In a world full of deadly germs, medications, and diseases that can kill us, in a body that is often hell bent on doing it’s own part to take us down, one more germ just isn’t that big of a deal to many of us. We can’t give it our fear, there isn’t any left to give, it’s been eaten up by our reality.  Besides, stress triggers our bodies to increase the assault, so stress and fear are killers we avoid like the plague.  At the end of the day, we can’t live in fear of COVID because that fear might cause the attack on our heart to begin. All we can do is add it to our list of things to be vigilant for along with the flu, tuberculosis, and that bad pedicure.  Since the world is full of dangers, and fear is one of them, we tuck the fear aside and keep moving. 

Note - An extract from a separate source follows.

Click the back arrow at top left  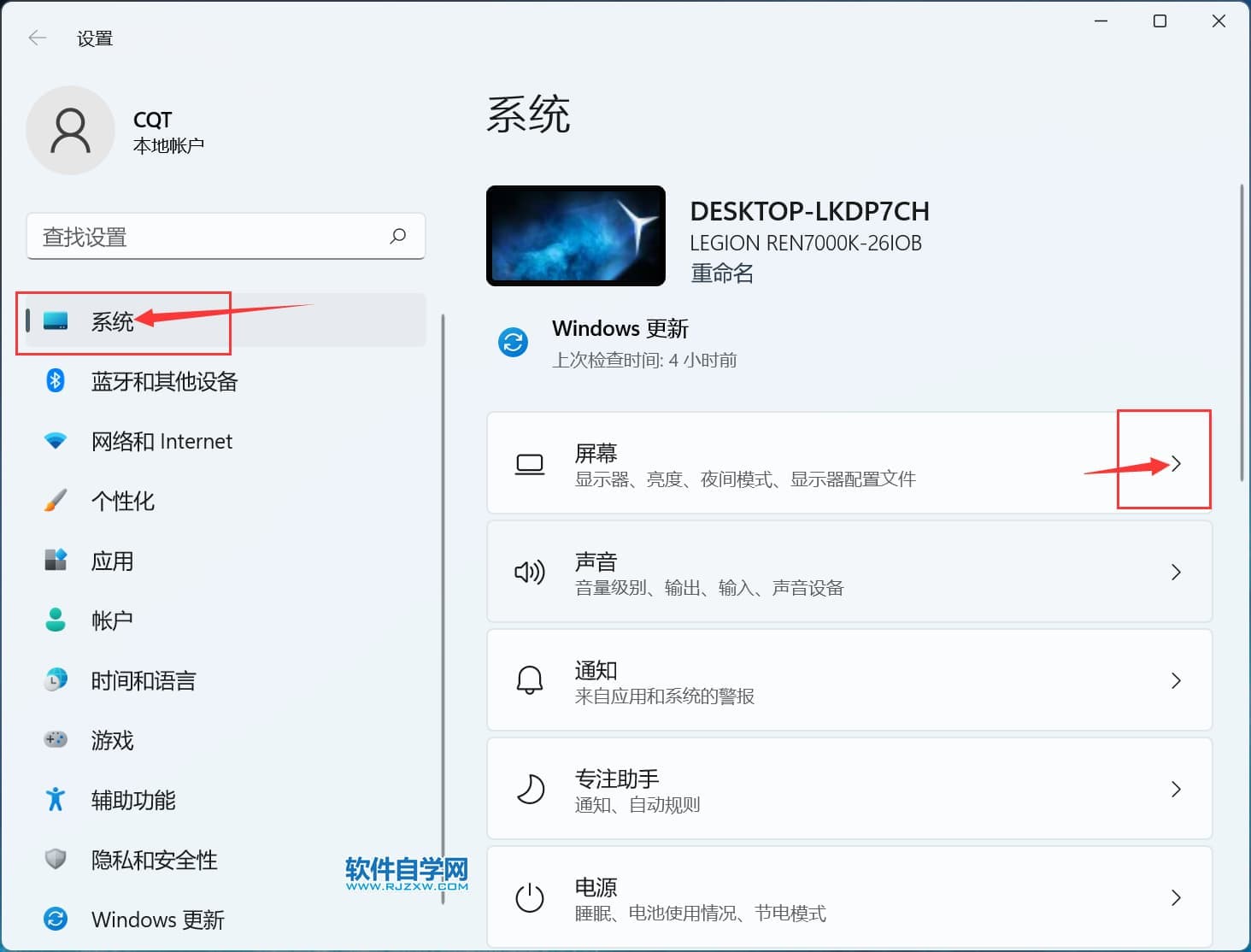pos(38,38)
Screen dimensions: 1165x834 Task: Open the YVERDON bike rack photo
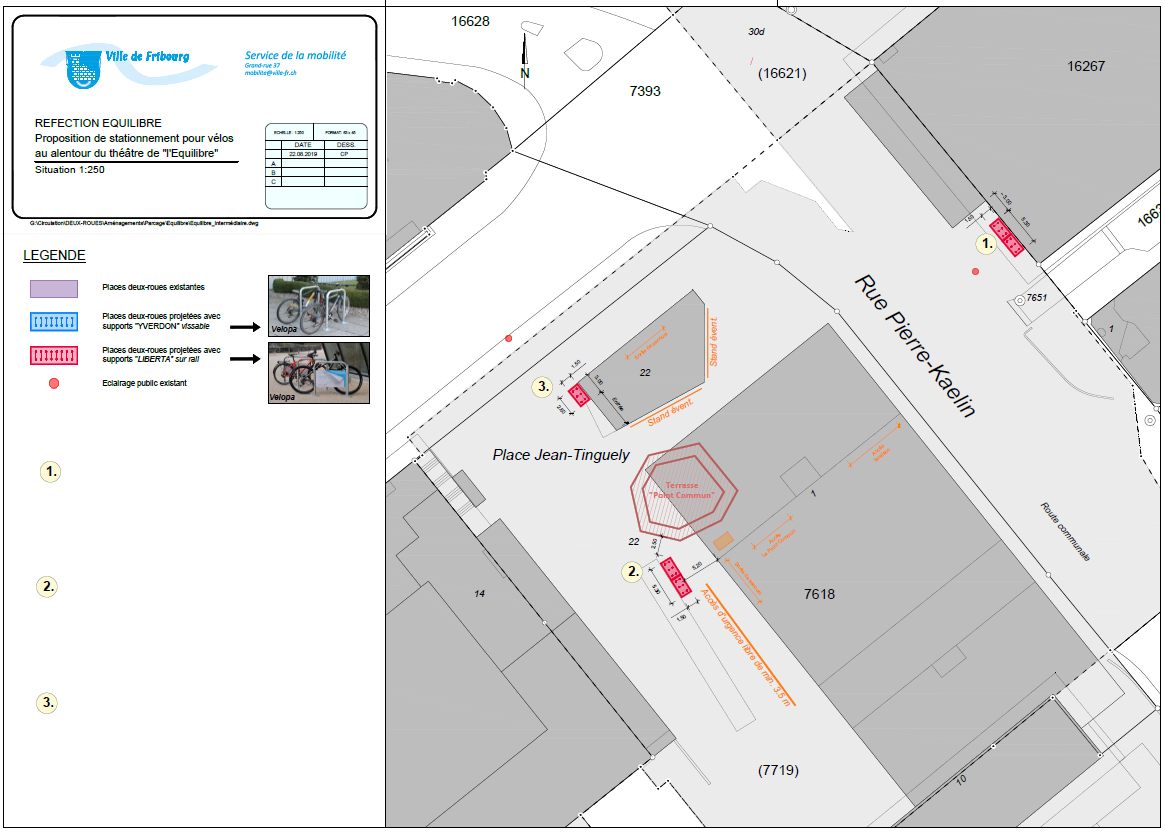(x=319, y=305)
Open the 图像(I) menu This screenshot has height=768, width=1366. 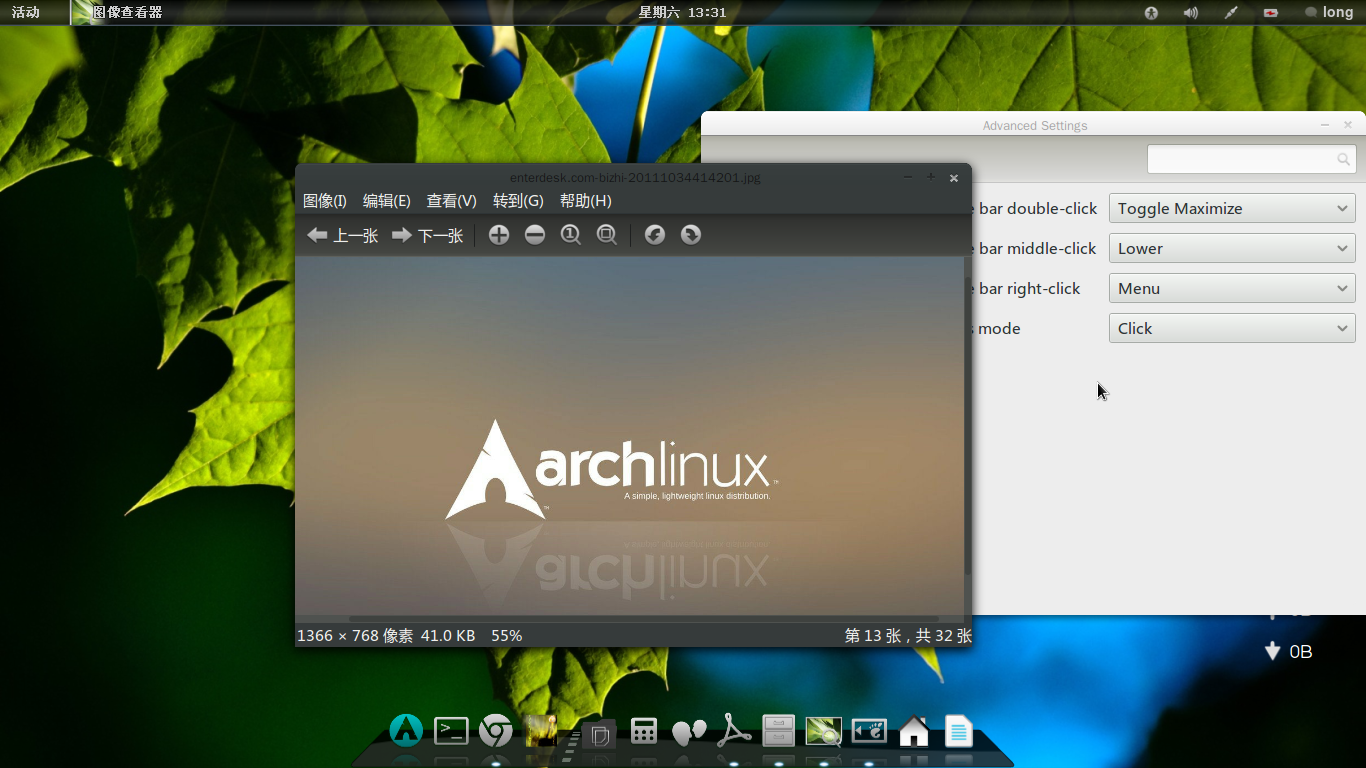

Hopefully the rest of you can figure out how to do the same.  Hopefully you can carry this lesson with you into the world and make it safer for us every day, not just when there is a pandemic on the news.  We hope you learn to stay home when you are sick, to keep your distance and respect people’s personal space, to wash your hands, to sanitize the things people touch frequently, to have a healthy respect for deadly germs.  We hope you stop showing up to gatherings with a kid who clearly has the flu.  We hope you remember that what doesn’t kill you might in fact be deadly to others and learn to be careful about spreading your germs.  We hope employers learn to allow people to take the time needed to no longer be contagious before returning to work.  We hope you are all learning that keeping people safe and alive trumps every other “need” society has.  You don’t need to take that flu to work, to the basketball game, to the concert, to the grocery store.  You can stay home and rest when you are sick, and the world will not come to an end.  If you learn nothing else from this pandemic, we hope you learn that.